Bernstein wrote the rousing preamble and conclusion
which commits the ANC firmly to non-racialism. Its assertion that 'South
Africa belongs to all who live in it, black and white' ran counter to the
pan-Africanist slogan 'Africa for the Africans' and became unexpectedly
controversial.
He tells the story of his own political awakening,
through an accidental encounter with a group of door-to-door collectors from
Medical Aid for Spain during the war against Franco. He conjures the
atmosphere of Johannesburg, with its hole-in-the-corner, left-wing
bookshops, its first 'continental' cafe run by German refugees, its young,
pro-Nazi blackshirt Afrikaners and its radicalised returning soldiers.
He conveys vividly the sense of fulfilment derived
from first entering a 'native' beer-hall to sell two-penny weeklies to black
workers. He was close to the 1946 miners strike, in which miners were
literally bludgeoned to work, and to the squatters who spilled on to patches
of municipal wasteland, since no provision had been made for the huge
numbers of; newly urbanised black workers servicing the needs of white
industry.
Bernstein was one of the 156 accused in the 'Treason
Trial' which ran from 1956-1959 before all were finally acquitted. Though it
had the effect of eroding livelihoods - Bernstein, for example, was an
architect whose practice petered out - it was the high point for
anti-apartheid activists, since the state had unwittingly made possible what
was almost impossible outside - it gave opportunity, over three years, for
the political leadership, black, white and Asian, to confer and connect in
the same physical space.
Then came Sharpville and the State of Emergency.

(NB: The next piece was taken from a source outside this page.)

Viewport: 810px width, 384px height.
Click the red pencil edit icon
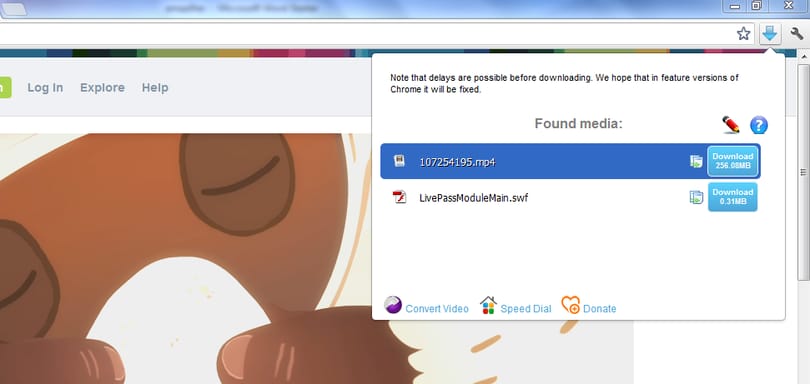pos(730,125)
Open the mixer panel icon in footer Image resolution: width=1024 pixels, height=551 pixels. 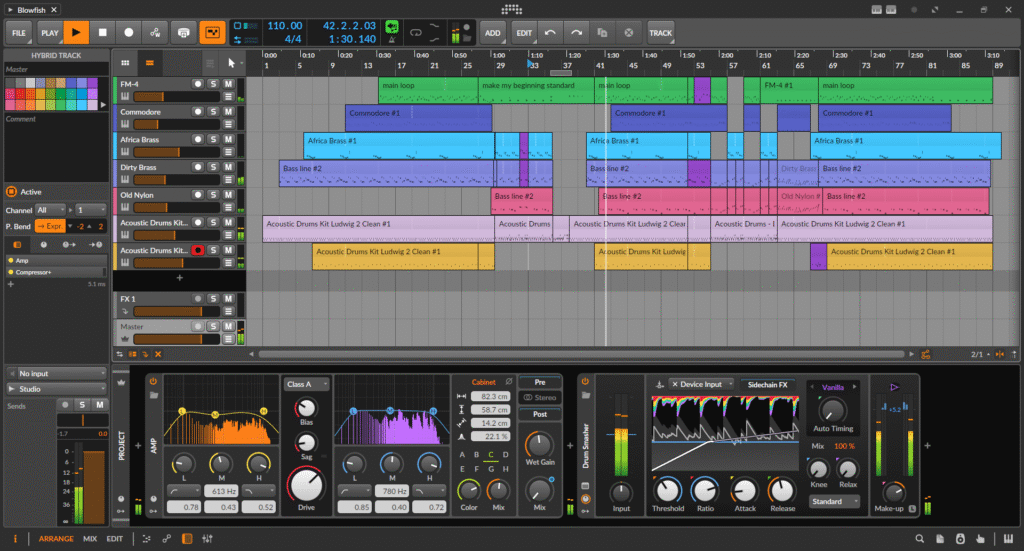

Banning orders and house arrests began, along with 90-day detention and the
emergence of a new breed of Special Branch policeman trained in torture
techniques by the CIA. The loss to the liberation movement through gagging,
imprisonment, exile and intimidation was enormous.
Resources were meagre and the chain of command in what
were all by then illegal organisations developed cracks which resulted to
alarming security lapses, just at a point when the decision had been made to
begin acts of sabotage against strategic tar-gets. Some among the leadership
were airing the idea of guerrilla war, though many were against it when the
police closed in on the Rivonia House in 1963 and seized the smoking
document known as 'Operation Mayibuye'.
Bernstein was the only one of the Rivonia defendants
who was acquitted. He was immediately re-arrested, but bailed by default,
thanks to a prominent rugby fixture which guaranteed the absence of all
Special Branch persons from their desks that afternoon.
The book touched on his hair-raising nocturnal escape
into Botswana, complete with twisted ankles and kidnap attempts, but this is
not only a personal story. It's a valuable historical document which comes
at a time when the contribution of people such as Bernstein is in danger of
being written out of the liberation story.